AbbVie is a pharmaceutical company that discovers, develops and markets both biopharmaceuticals and small molecule drugs. It originated in 2013 as a spin-off of Abbott Laboratories.
On October 19, 2011, Abbott Laboratories announced its plan to separate into two publicly traded companies. The "new" Abbott Laboratories would specialize in diversified products including medical devices, diagnostic equipment and nutrition products, while AbbVie would operate as a research-based pharmaceutical manufacturer. The separation was effective January 1, 2013, and AbbVie was officially listed on the New York Stock Exchange (ABBV) on January 2, 2013.
According to Miles White, CEO at the time, the purpose of the split was to allow markets to value the two businesses separately; White said that investors would "benefit from two fundamentally different investment opportunities with distinct strategic profiles and business priorities." Some investors were concerned that the split was done to protect the value of the device business from the loss of value facing the drug division due to the imminent expiration of patents on Humira, which accounted for about half of the drug division's revenue.
As of December 2015, the company employed in excess of 28,000 globally, and provided products to individuals in more than 170 countries.
In January 2014, the company acquired ImmuVen for an undisclosed sum. On September 3, 2014, AbbVie and Infinity Pharmaceuticals announced that they had entered into a global collaboration to develop and commercialize duvelisib, Infinity's PI3K inhibitor for the treatment of patients with cancer. On the same day, AbbVie and Calico announced that they had entered into a R&D collaboration intended to discover, develop and bring to market new therapies for patients with age-related diseases including neurodegeneration and cancer. Calico (California Life Company) is an Alphabet Inc. subsidiary led by Arthur D. Levinson (former Chairman and CEO of Genentech) and Hal V. Barron (former Executive Vice President and Chief Medical Officer of Genentech) that is focused on aging and age-related diseases.
In October 2014, after a long negotiation, Abbvie stopped its efforts to acquire Shire, which would have been one of the largest M&A deals of that year; Abbvie had to pay a $1.6 billion breakup fee.
On March 4, 2015, AbbVie announced its agreement to acquire the oncology firm Pharmacyclics and its treatment for blood cancers, ibrutinib; AstraZeneca had also been bidding to acquire Pharmacyclics. Under the terms of the transaction, AbbVie agreed to pay $261.25 per share as a mix of cash and AbbVie equity. The acquisition valued at approximately $21 billion was completed on May 26, 2015. The Pharmacyclics name was retained, and it operates as a subsidiary of AbbVie from its previous Sunnyvale, California, headquarters. On June 3, 2015, AbbVie and Halozyme Therapeutics announced that they had entered into a global collaboration and licensing agreement to develop and commercialize products that combine AbbVie’s treatments and Halozyme’s ENHANZE drug-delivery technology, this was terminated in November 2016.
According to the Wall Street Journal as of January 2016 ibrutinib, a specialty drug, cost US$116,600 to $155,400 a year wholesale in the United States. In spite of discounts and medical insurance, the prohibitive price causes some patients to not fill their prescriptions. AbbVie estimates global sales of the drug at $1 billion in 2016 and $5 billion in 2020.

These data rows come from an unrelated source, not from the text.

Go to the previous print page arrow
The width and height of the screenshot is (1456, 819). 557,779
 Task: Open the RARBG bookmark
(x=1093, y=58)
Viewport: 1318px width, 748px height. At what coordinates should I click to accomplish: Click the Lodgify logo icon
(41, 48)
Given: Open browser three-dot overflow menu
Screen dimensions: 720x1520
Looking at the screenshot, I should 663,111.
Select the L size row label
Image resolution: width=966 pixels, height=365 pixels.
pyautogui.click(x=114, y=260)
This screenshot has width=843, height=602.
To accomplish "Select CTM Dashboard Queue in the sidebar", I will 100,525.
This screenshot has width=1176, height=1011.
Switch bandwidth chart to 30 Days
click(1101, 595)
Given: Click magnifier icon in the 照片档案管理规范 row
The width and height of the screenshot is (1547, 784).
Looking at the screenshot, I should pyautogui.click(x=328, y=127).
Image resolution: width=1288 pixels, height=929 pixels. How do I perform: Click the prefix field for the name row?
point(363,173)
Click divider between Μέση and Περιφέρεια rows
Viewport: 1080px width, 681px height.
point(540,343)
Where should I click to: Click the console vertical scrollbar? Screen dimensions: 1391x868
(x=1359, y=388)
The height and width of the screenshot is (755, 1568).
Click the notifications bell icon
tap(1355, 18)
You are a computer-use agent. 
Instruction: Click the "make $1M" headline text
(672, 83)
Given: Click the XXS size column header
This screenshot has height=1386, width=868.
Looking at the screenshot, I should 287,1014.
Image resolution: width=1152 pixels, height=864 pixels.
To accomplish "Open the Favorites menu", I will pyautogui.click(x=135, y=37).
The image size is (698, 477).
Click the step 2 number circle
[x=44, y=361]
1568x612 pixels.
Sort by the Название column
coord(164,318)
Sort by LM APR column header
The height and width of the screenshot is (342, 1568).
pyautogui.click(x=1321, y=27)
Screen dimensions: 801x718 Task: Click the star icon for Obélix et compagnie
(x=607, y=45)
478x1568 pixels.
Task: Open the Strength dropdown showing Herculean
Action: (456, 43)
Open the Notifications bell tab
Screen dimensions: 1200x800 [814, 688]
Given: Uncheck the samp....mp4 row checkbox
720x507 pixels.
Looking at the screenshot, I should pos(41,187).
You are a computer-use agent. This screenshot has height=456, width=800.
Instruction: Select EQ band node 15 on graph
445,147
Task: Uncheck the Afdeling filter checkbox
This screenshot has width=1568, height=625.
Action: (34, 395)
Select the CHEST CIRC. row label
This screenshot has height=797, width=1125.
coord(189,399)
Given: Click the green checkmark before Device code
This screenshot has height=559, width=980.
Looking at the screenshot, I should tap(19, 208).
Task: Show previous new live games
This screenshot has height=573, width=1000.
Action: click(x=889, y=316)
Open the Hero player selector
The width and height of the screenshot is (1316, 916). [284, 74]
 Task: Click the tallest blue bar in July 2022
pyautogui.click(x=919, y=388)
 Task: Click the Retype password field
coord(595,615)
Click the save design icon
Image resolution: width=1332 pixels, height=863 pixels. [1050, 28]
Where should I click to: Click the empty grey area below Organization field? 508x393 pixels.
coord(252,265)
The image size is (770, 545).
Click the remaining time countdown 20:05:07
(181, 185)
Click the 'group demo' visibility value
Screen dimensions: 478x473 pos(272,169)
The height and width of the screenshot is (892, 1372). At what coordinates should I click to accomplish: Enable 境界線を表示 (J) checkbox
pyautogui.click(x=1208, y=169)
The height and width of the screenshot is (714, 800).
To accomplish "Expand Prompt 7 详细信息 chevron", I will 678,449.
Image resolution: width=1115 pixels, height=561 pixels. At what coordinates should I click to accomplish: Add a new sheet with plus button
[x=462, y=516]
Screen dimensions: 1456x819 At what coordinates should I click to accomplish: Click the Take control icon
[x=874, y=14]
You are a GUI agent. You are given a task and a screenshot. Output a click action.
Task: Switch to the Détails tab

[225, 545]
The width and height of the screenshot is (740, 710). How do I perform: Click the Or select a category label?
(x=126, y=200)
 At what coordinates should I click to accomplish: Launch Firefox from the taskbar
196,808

On February 10, 2016, AbbVie and Cambridge, Massachusetts-based Synlogic announced a multi-year R&D collaboration. Synlogic is a synthetic biology company built on research from the labs of James Collins and Tim Lu at MIT. As part of the collaboration, AbbVie is getting worldwide rights to Synlogic’s probiotic-based technology for treating inflammatory bowel disease, and the research teams will focus on Crohn’s disease and ulcerative colitis. In April 2016, the company partnered with the University of Chicago to investigate a number of areas of oncology: breast, lung, prostate, colorectal and hematological cancers. In the same month the company announced it would co-commercialize Argenx's preclinical immunotherapy, ARGX-115. ARGX-115 is a first-in-class immunotherapy targeting GARP (glycoprotein A repetitions predominant), a membrane protein believed to enhance the immunosuppressive effects of T cells. The company also announced a deal to co-develop/commercialize at least one of CytomX Probody's conjugates against CD71 (transferrin receptor 1).
On 28 April 2016, the company announced it would acquire Stemcentrx for up to $9.8 billion. A day later, the company announced an expansion of a two and a half year old cystic fibrosis deal with Galapagos, potentially doubling milestone payments to $600 million.
The following is an illustration of the company's major mergers and acquisitions and historical predecessors (this is not a comprehensive list):
As of 2017 AbbVie shares are mainly held by institutional investors (Capital Group Companies, The Vanguard Group, BlackRock, State Street Corporation and others).